- _Directions_: Every line in the records below with the string "height" is to be copied out.

- _Given records_:
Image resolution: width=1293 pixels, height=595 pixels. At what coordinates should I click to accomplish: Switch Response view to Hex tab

---

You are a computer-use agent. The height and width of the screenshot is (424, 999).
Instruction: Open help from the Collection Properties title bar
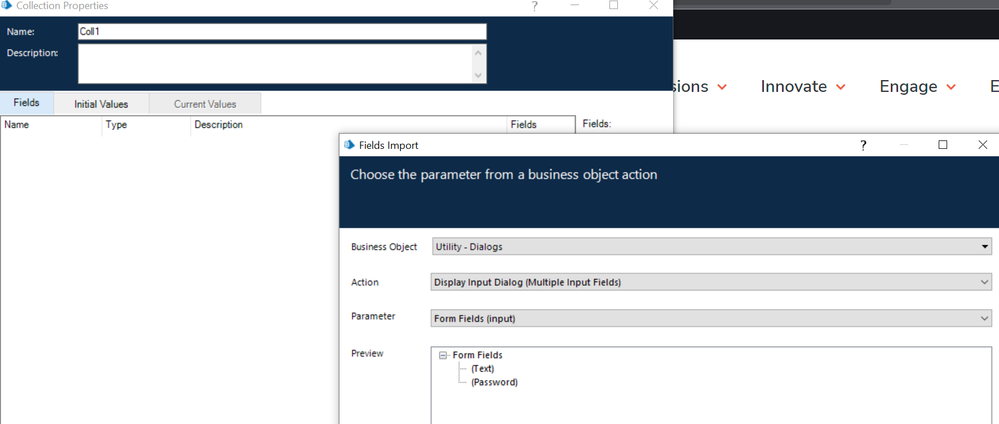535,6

...

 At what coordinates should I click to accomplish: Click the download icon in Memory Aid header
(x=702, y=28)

- _Answer_:
Image resolution: width=1293 pixels, height=595 pixels. At what coordinates should I click to accomplish: Switch Response view to Hex tab
You are a computer-use agent. The height and width of the screenshot is (424, 999).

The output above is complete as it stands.